Identification of AHSV-2 isolates from Senegal 2007.
RNA was extracted from equine samples, or from cell culture supernatants infected with these viruses (SEN2007/01, SEN2007/02, SEN2007/03, SEN2007/04 and SEN2007/05). In each case a strong +ve band of the expected size (1179 Kb) was generated in Seg-7 group-specific RT-PCR assays (Figure 2 – panel A). The RNA samples were also tested by conventional RT-PCR, using Seg-2 specific primers listed in Table S1. Strong +ve bands of the expected sizes were only generated with primer-pairs ‘2A1’ and ‘2A2’, demonstrating the presence of AHSV-2 RNA. None of the other AHSV types were detected, including AHSV-9 (which had recently been used to vaccinate the animals) (Figure 3). The AHSV-2 Seg-2 amplicons were sequenced, generating data for nucleotides (nt) 500–1648, which showed 97% nt identity with Seg-2 of the South African reference strain of AHSV-2 (Ac. No. AY163332) (Figure 4).
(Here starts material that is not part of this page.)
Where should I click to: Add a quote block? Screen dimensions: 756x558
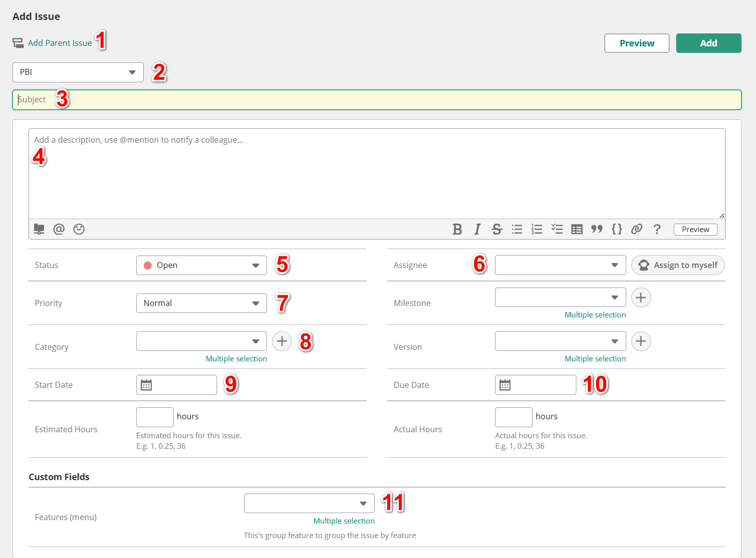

PCR amplicons of 1179 bp were generated from AHSV Seg-7 specific RT-PCR of dsRNA extracted from equine lung and spleen extracts and vaccine strain from Senegal tested in duplicate (SEN2007/01 – lanes 1 and 2; SEN2007/02 – lanes 3 and 4 in panel A; SENvvvv/09 – lanes 1 and 2 in panel B respectively) , demonstrating that the samples contain AHSV RNA. Lane −C is a negative water control showing no amplification. Lane M: 1 Kb marker (Invitrogen). RNA from BTV-4/RSArrrr/04 was used as a positive control using primer-pair ‘4W2’ - 2324 bp  (lane +C, panel B).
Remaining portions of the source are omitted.